5. Secure your laptops
Because of their portable nature, laptops are at a higher risk of being lost or stolen than average company desktops. It's important to take some extra steps to make certain your sensitive data is protected.

Cloutier mandates "absolutely: encrypt your laptop. It's the easiest thing to do."

Encryption software changes the way information looks on the harddrive so that, without the correct password, it can't be read.

Cloutier also stresses the importance of never, ever leaving your laptop in your car, where it's an easy target for thieves. If you must, lock it in your trunk.

6. Secure your mobile phones
Cloutier points out that smartphones hold so much data these days that you should consider them almost as valuable as company computers -- and they're much more easily lost or stolen. As such, securing them is another must.

The must-haves for mobile phones:

Encryption software
Password-protection (Cloutier also suggests enabling a specific "lock-out" period, wherein after a short amount of time not being used, the phone locks itself)
Remote wiping enabled

Remote wiping is "extremely effective," Cloutier says, recounting the story of one executive who lost his Blackberry in an airport, after he had been looking at the company's quarter financials. The exec called IT in a panic, and within 15 minutes they were able to completely wipe the phone.

7. Backup regularly
Scheduling regular backups to an external hard drive, or in the cloud, is a painless way to ensure that all your data is stored safely.
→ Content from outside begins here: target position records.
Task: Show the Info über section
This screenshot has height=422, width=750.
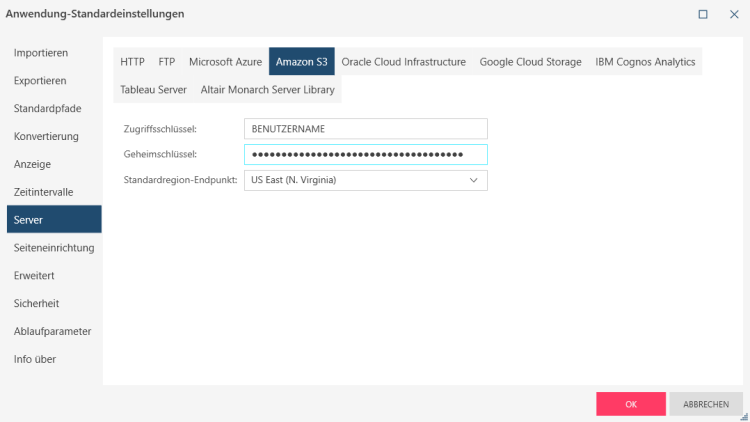Action: point(35,359)
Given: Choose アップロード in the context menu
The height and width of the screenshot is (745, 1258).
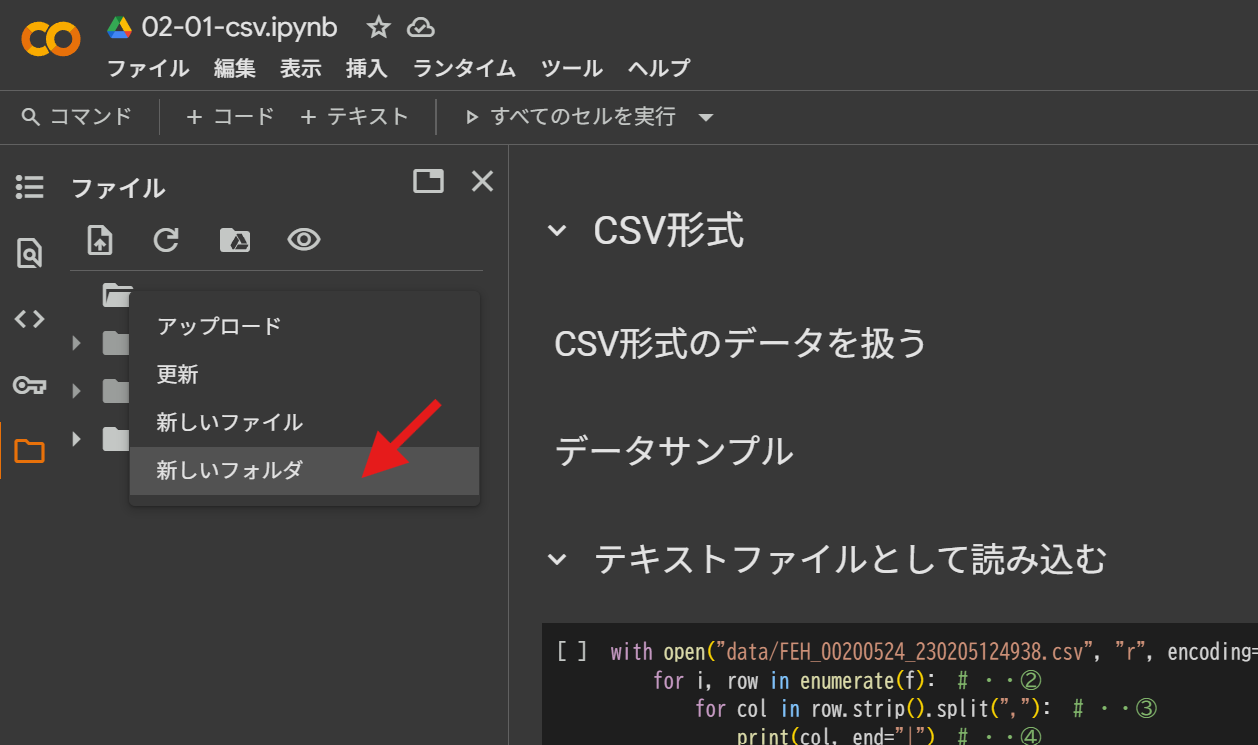Looking at the screenshot, I should click(x=218, y=326).
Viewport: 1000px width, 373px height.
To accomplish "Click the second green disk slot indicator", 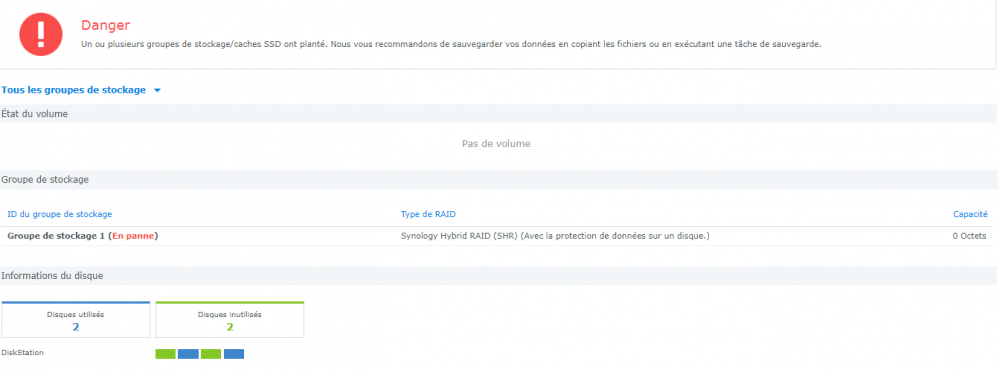I will pos(211,354).
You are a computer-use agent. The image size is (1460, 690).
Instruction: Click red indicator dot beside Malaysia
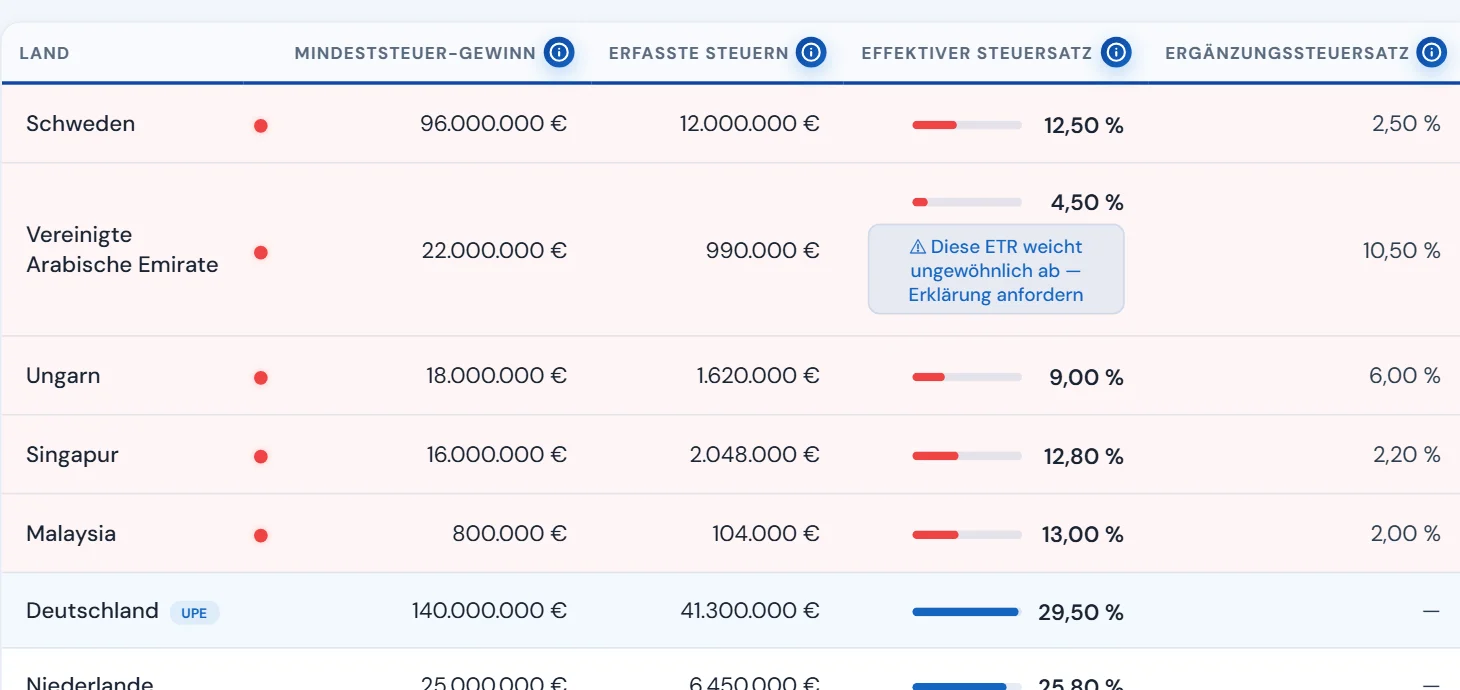coord(261,536)
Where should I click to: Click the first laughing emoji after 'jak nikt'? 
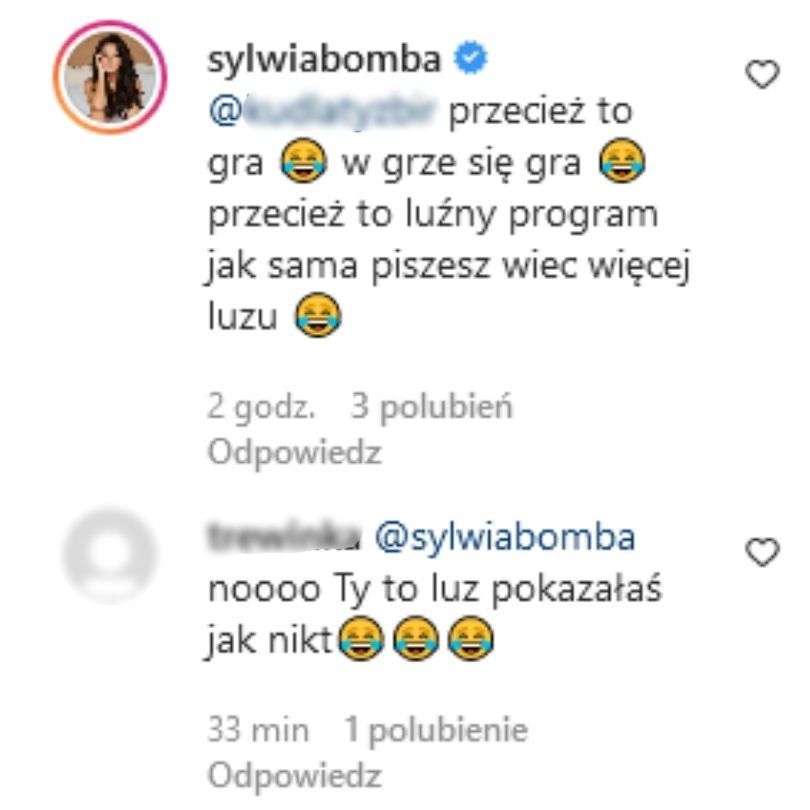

The general rule of thumb for backups: servers should have a complete backup weekly, and incremental backups every night; personal computers should also be backed up completely every week, but you can do incremental backups every few days if you like ("however long you could live without your data," Cloutier explains).
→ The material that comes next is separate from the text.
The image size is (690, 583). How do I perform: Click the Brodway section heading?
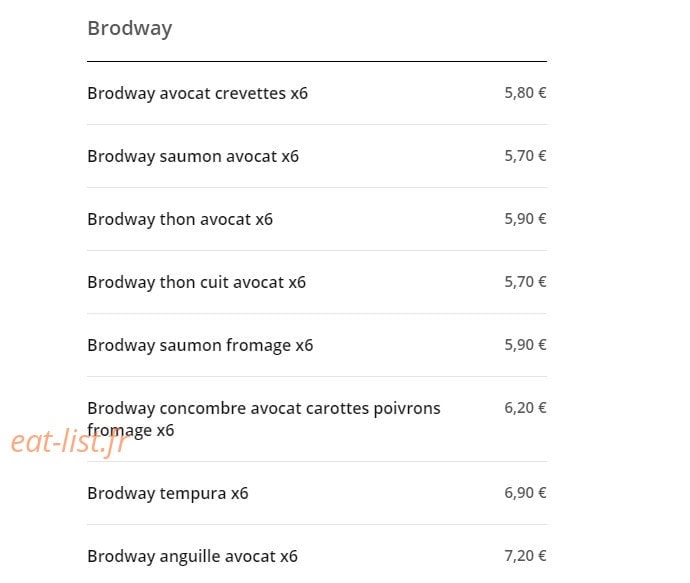coord(130,29)
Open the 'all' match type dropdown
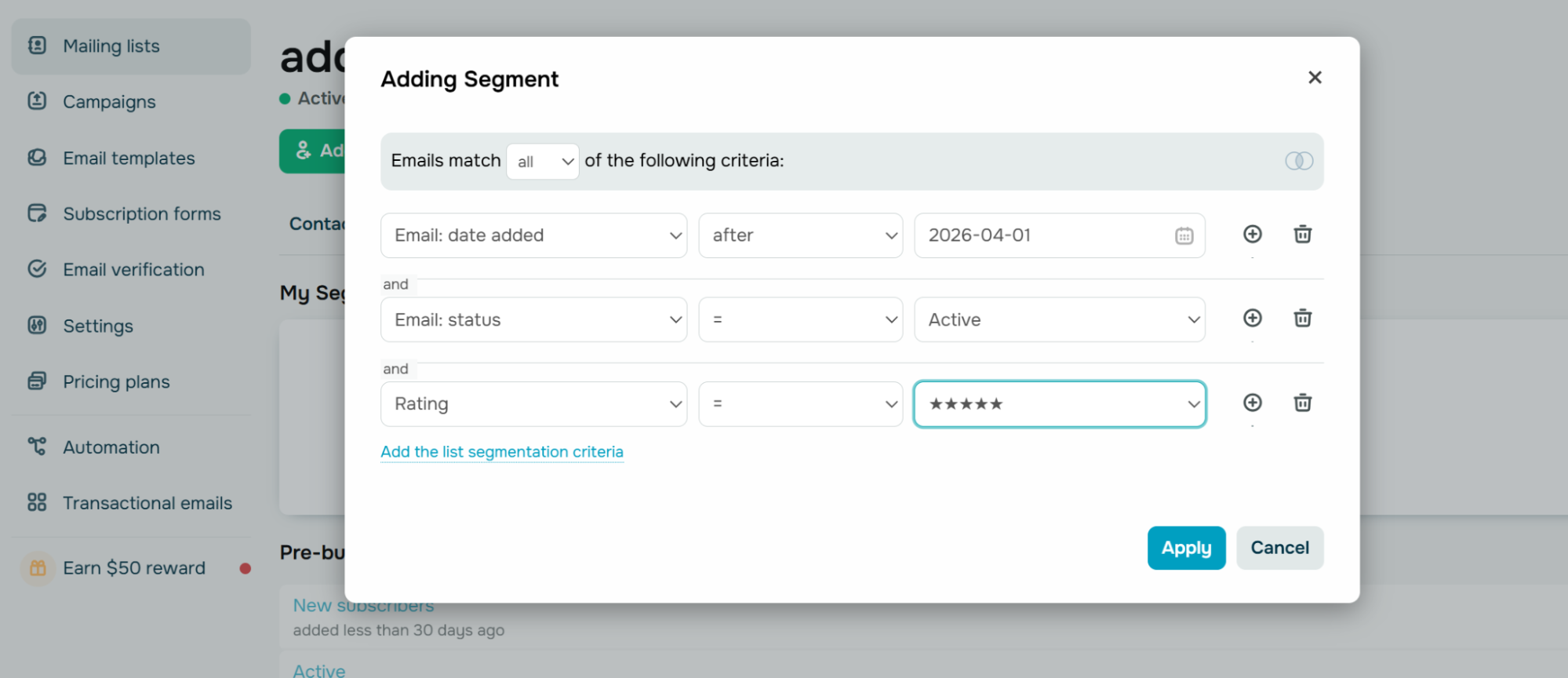Image resolution: width=1568 pixels, height=678 pixels. pyautogui.click(x=543, y=162)
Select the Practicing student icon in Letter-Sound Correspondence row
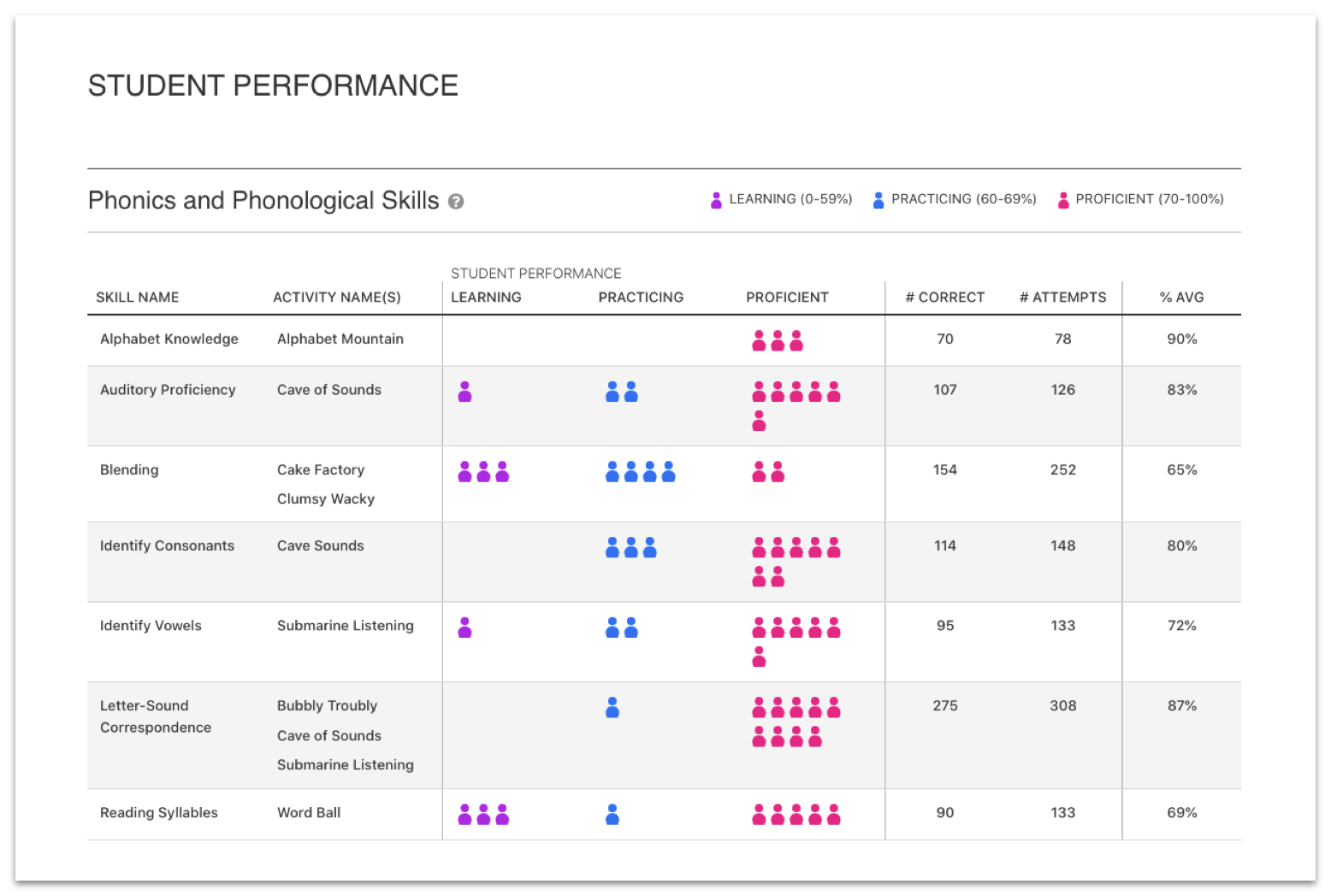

Getting your data compromised is a painful experience -- having it all backed up so you don't completely lose it will make it much less so.

8. Monitor diligently
"All this great technology […] is no good unless you actually use it. You have to have someone be accountable for it," says Cloutier.

One good monitoring tool Cloutier suggests is data-leakage prevention software, which is set up at key network touchpoints to look for specific information coming out of your internal network. It can be configured to look for credit card numbers, pieces of code, or any bits of information relevant to your business that would indicate a breach.

If you don't monitor things, warns Cloutier, "it's a waste of time and a waste of resources." And you won't know that you've been compromised until it's far too late.

9. Be careful with e-mail, IM and surfing the Web
It's not uncommon for a unsuspecting employee to click on a link or download an attachment that they believe is harmless -- only to discover they've been infected with a nasty virus, or worse.

"Links are the numbers one way that malware ends up on computers," says Cloutier. "Links are bad!"

As such, never click on a link that you weren't expecting or you don't know the origination of in an e-mail or IM.

You have to "be smart when surfing the Web," Watchinski warns. "[You] should take every "warning box" that appears on [your] screen seriously and understand that every new piece of software comes with its own set of security vulnerabilities."

10. Educate your employees
Teaching your employees about safe online habits and proactive defense is crucial.

"Educating them about what they are doing and why it is dangerous is a more effective strategy than expecting your IT security staff to constantly react to end users' bad decisions," Watchinski says.

It's not easy: "One of the most difficult things to do is protect end users against themselves," he adds. But ultimately, prevention is the best approach to handling your data security.

Make sure your employees understand how important your company's data is, and all the measures they can take to protect it.